19 lipca 2018

Smoki nie istnieją

Czy smoki na pewno nie istnieją? Tak twierdzi mama Przemka Pszczółki, a jak wiadomo mama zawsze ma rację. Chyba jednak nie zawsze, bo do Przemka przyszedł smok. mały, wielkości kota, bardzo przyjazny, łakomy i nie ziejący ogniem jak inne smoki. Te straszne, co to w pieczarze pod Krakowem czatują na nieroztropnych wędrowców. Smok wykreowany przez Kenta, jest inny, ale... potrafi urosnąć? Pytanie tylko, czemu czyni to tak szybko i dlaczego mama Przemka upiera się, że smoka nie widzi.

Ta bardzo krótka opowieść niesie z sobą pewien morał. To że czegoś nie widzimy, nie oznacza że nie istnieje. Udowadnia to właśnie ta krótka książeczka, gdzie jedna osoba idzie w zaparte. No bo jak to tak? Smok? Do tego lubiący naleśniki i świeży chleb? Niemożliwe, aby takie stworzenie istniało. Szczególnie gdy mówi o nim małe dziecko, choć wszystkie znaki na niebie i ziemi, wskazują, że to dorosły się myli. Szczególnie gdy nasz łuskowaty przyjaciel drastycznie szybko podrośnie, przez co jego łeb wystaje z drzwi frontowych.
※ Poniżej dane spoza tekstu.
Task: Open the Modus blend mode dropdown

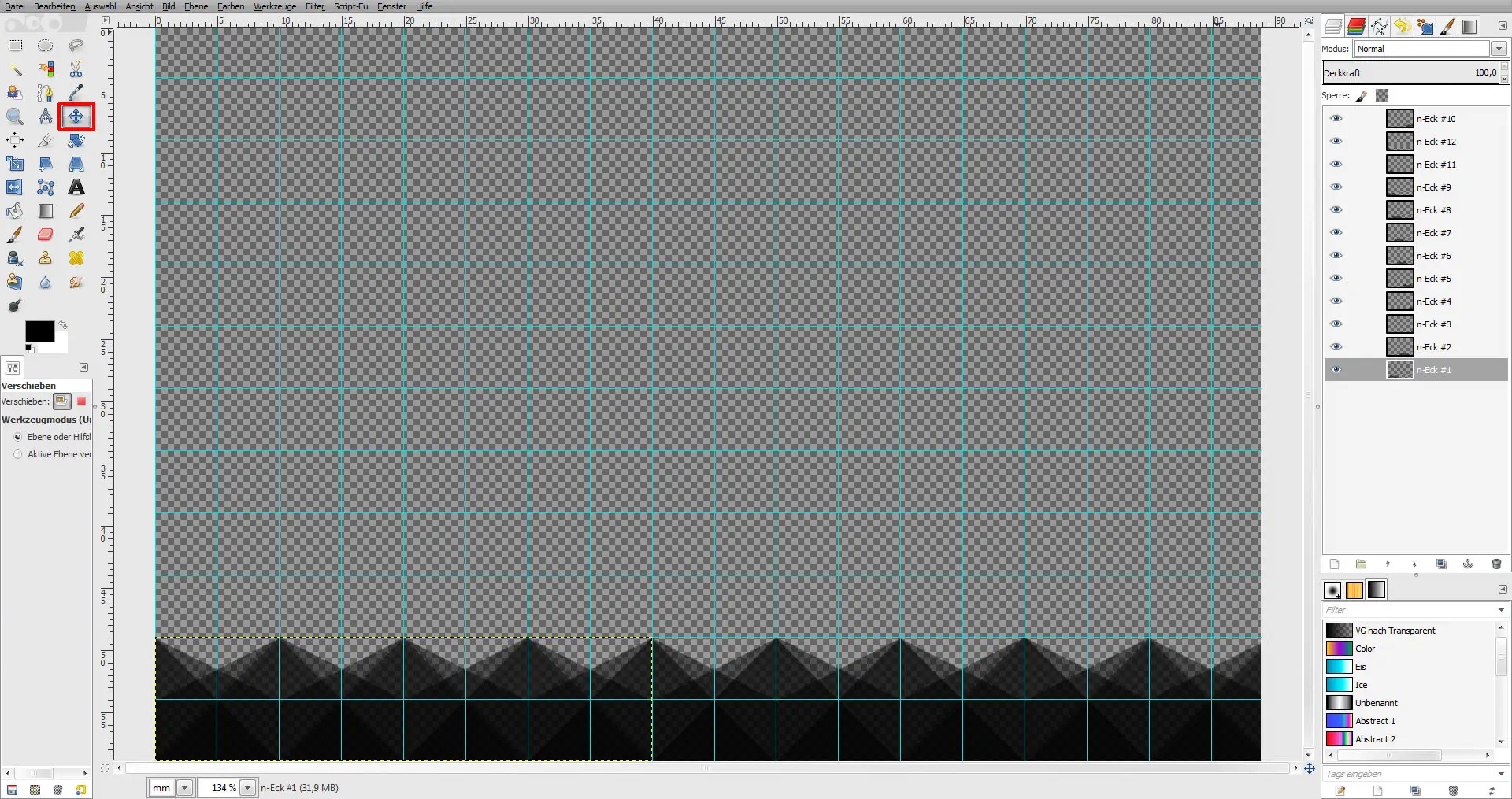Action: point(1499,49)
Książeczka pokazuje nie tylko siłę wyobraźni dzieci, ale też prostą prawdę. Czasem wiara w coś czego nie widać, jest silniejsza od rozumu. Szczególnie gdy nieistniejący stwór zajmuje pół domu i biega z nim na swym grzbiecie. Bardzo ciekawie autor wytłumaczył też powód tak szybkiego wzrostu smoka. Jest on niezwykle prosty i daje do myślenia. Od strony graficznej cała książeczka prezentuje się wyśmienicie. Szczególnie to, jak smok rośnie i się zachowuje (scena w kuchni z naleśnikami). Jak na książeczkę, której cena okładkowa to raptem 10 zł, jest bardzo dobra. W Polsce ukazały się tylko trzy prace Jacka Kenta, ale każda przedstawia podobny poziom. Warto więc poszukać ich w księgarniach, bo mogą spodobać się naszym pociechom.